Andrew Kennedy was qqaroiund that night but we didnt see him.  We went round 
to Mrs Howe after lunch.  She is a very kind lady.  She has two nice little 
girls, May and Annie.  Friday was a very wet day.  We could hardly

PAGE 23/24
Stir out of doors.  Saturday we went around looking for a job and got one 
out near Richmond from a farmer that lived out near Mineola.  The Sunday we 
were invited  to dine with Mr and Mrs Howe.  We went to church  for the 
first day in America it is like a concert than [reaching [preaching?] 
the sermon was about 10 minutes and like a lecture there was a piece of music 
sung when the collection  was taking up.  James took me to see Aunt
Barbra that evening she is like the Knoxes  as she can be.  Robert Carton was 
along.  I wrote to her to come over.  She came that day we were out walking 
and misssed [missed?]her so we went over to see her.  I forgot to say at the 
first that Robert Carton and me was rooming together we pay

PAGES 25/26

$2   for our room per week.  We get our meals out at a restaurant.  We gave it up on
Monday morning and was out at James Kellys ( which is the name of the  man 
we got the job from, by 11.30.  When we got here he was ploughing out in the lot.   
He had one plough and his brother Dick was ploughing with the other.  He gave us a 
the plough when we went into the lot.  I got his Robt [Robert?] got Dicks.  
They were a bit awkward at first but we soon got into the way of them.  The ploughs 
are only about 60lbs weight.  We got our dinner about 12 oclock.  We ploughed 
from that until  night  6:30.  We planted potatoes the next day.  It is hardly the 
same as it is at home, they open the the drilols [drills?] with a thing they 
call the maker  3 rows at a time.

PAGES 27/28

It is made of wood with a shaft as it to go between the horses, 3 upright boards about 6 in.[inches?]deep and about 2 feet long, sharp, at the point about 6 in.[inches?]  Wide at the end.  They can put the thing apart so as to make it wider between the rows if they like.  They make the rows about 2ft 9in.[inches?]and  2 feet 6 in[inches?] apart.  Then they sow the manure or what they call fertilizer  with a machine, neatly like a turnip burrow only with there are 3 wheels on it.
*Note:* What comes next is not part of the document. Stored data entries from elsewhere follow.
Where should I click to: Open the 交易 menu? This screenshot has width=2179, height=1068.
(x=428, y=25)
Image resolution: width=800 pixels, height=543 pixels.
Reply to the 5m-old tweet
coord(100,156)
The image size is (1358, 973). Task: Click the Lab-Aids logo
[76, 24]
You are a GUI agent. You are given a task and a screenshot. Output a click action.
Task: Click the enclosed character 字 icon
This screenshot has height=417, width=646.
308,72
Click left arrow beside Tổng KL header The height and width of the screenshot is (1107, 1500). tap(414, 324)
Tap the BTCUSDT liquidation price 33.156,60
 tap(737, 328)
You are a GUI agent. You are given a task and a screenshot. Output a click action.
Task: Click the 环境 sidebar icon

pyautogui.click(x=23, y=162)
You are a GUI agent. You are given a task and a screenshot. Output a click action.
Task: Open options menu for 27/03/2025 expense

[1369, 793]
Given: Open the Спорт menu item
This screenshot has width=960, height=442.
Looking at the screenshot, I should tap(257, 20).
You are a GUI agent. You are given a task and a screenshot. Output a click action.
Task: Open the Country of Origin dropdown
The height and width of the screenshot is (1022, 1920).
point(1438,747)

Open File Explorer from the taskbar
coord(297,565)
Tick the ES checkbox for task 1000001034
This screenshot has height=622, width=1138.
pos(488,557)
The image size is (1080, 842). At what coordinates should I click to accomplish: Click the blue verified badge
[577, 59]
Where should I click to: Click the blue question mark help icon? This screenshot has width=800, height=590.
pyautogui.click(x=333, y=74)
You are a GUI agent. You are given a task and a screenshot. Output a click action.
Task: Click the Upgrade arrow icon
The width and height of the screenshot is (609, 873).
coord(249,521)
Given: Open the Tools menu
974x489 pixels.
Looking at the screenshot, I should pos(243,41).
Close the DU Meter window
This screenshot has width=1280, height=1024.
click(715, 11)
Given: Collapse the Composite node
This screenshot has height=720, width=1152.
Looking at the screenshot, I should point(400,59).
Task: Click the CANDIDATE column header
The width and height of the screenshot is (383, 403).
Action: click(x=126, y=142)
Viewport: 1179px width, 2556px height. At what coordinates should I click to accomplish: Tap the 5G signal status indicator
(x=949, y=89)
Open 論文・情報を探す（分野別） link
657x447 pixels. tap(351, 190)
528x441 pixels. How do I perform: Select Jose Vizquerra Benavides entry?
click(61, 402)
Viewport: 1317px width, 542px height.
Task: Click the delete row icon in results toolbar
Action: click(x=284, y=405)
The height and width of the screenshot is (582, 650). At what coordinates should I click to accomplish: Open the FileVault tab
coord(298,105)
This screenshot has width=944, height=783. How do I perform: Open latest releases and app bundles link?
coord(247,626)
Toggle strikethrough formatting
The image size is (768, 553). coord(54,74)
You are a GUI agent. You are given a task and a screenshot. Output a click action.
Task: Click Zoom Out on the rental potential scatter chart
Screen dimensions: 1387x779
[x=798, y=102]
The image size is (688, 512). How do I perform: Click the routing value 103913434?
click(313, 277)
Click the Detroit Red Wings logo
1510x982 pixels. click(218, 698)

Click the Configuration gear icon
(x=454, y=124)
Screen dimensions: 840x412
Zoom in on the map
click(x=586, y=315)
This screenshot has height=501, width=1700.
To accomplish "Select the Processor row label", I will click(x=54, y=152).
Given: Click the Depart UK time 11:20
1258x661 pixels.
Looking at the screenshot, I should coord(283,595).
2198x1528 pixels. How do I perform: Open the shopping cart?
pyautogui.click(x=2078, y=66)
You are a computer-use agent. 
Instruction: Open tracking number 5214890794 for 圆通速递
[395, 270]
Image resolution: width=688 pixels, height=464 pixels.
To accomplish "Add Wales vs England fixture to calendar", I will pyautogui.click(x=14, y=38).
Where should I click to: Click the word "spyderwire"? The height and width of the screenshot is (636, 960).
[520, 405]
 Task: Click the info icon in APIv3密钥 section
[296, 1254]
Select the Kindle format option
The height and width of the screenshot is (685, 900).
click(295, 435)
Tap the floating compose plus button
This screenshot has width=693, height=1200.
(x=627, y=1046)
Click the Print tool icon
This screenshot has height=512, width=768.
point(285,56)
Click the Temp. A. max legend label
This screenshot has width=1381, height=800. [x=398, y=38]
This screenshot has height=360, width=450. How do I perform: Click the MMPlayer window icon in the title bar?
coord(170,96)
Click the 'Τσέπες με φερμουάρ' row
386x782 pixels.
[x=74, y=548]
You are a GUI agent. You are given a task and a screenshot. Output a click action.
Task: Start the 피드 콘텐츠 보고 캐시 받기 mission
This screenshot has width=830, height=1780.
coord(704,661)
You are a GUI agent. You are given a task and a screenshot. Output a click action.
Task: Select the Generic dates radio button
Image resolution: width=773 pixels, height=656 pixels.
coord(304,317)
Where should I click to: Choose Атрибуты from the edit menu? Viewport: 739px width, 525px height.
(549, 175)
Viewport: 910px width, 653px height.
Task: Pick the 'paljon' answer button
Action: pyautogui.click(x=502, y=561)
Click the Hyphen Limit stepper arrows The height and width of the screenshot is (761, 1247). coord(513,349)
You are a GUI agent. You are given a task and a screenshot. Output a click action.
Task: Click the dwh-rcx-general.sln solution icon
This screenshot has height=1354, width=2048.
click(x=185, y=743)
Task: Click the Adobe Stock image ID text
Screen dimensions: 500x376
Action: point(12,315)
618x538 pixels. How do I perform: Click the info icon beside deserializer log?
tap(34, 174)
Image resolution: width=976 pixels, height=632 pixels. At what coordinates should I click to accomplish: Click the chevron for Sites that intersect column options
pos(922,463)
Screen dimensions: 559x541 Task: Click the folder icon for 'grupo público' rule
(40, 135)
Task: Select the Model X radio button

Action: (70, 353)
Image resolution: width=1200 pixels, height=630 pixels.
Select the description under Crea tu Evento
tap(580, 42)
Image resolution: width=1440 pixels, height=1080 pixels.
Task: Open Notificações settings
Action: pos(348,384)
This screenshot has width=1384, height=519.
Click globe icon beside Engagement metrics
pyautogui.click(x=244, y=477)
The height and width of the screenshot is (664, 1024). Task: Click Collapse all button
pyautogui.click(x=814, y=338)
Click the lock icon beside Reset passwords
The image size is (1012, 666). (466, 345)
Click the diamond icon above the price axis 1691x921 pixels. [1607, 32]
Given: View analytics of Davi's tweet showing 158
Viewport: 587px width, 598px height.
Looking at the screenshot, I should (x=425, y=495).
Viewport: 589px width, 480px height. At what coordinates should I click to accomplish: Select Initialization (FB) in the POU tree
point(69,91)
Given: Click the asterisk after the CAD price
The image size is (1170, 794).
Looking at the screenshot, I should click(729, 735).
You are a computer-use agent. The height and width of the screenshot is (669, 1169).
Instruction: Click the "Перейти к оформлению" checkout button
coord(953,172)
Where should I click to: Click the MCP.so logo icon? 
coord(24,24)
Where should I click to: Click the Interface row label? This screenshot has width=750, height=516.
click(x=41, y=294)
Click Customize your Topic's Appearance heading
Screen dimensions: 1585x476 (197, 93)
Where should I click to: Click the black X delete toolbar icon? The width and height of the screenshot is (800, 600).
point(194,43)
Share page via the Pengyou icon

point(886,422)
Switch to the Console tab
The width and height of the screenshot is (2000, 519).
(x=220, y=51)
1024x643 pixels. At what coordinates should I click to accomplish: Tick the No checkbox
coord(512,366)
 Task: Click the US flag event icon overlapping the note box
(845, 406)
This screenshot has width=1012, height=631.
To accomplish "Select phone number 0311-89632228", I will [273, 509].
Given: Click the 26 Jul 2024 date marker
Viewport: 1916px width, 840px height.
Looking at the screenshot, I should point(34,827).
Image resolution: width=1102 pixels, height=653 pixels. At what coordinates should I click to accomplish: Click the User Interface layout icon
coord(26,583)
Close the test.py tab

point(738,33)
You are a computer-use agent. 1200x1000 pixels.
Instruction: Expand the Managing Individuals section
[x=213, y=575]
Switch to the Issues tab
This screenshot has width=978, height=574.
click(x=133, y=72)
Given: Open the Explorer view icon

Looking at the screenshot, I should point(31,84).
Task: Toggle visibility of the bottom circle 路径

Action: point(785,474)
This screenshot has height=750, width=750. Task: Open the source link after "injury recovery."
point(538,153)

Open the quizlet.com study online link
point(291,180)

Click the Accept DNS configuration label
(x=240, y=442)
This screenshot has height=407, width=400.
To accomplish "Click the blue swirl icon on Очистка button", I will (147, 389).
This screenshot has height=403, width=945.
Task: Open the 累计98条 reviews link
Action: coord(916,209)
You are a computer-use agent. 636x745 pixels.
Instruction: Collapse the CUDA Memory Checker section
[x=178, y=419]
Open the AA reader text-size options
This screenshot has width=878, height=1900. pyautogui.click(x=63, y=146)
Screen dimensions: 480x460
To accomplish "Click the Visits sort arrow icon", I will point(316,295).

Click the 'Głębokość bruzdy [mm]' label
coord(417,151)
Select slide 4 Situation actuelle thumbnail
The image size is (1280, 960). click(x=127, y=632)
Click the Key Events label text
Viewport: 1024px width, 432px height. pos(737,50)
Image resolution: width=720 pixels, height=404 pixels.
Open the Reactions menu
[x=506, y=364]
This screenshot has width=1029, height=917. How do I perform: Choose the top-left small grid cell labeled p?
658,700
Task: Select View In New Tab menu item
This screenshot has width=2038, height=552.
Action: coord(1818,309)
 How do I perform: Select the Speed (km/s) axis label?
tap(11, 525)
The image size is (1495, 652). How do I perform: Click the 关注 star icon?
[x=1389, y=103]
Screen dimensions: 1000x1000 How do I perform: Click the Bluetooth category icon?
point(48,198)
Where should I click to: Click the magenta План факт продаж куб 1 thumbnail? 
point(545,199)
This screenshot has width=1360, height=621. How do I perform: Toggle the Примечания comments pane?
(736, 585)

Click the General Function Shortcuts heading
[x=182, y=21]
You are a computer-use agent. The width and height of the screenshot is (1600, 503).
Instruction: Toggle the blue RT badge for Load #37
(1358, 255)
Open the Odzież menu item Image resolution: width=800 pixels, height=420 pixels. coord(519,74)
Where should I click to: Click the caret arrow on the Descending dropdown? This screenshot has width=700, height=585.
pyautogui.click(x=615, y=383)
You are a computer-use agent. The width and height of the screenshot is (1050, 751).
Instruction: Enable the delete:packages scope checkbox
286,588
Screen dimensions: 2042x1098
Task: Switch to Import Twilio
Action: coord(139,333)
The one on the front runs in the row.  The other 2 on a drill at each side it holds about 80lbs and a thing like the foot of a grabber to mix it with the ground.  Then they drop  the potatoes the same as they do in Ireland,

PAGES 29/30

Only they stand straight which make it a good deal easier on the back.  Then they 
close them with a plough  about 36 lbs weight. The point runs nearly straight 
into the Ground or it wouldnt stay long in it.  5 of us planted about 6 acres.  
They are 2 men and a boy and 5 girls and their mother.  They are nice people.  
We get plenty to eat and the work is much the same as at home.  We rise at 5:30 
and stop work at 6:30.  Robert  and me lies together.  We get our breakfast 
at 6, our dinner at 12 and our supper about 7.  We went into B lyn [Brooklyn?] 
the first Sunday after we came which was Easter Sunday.  It is a market Farm.  
He goes to NY [New York?] market on Tuesday and Friday.

PAGE 30/31

Starts the day before and comes home the day after.  The second Sunday we were 
here we took a walk down the length of Roslyn about 4 miles and we went up to 
the top of a hill among the woods-the first woods we were in, in America.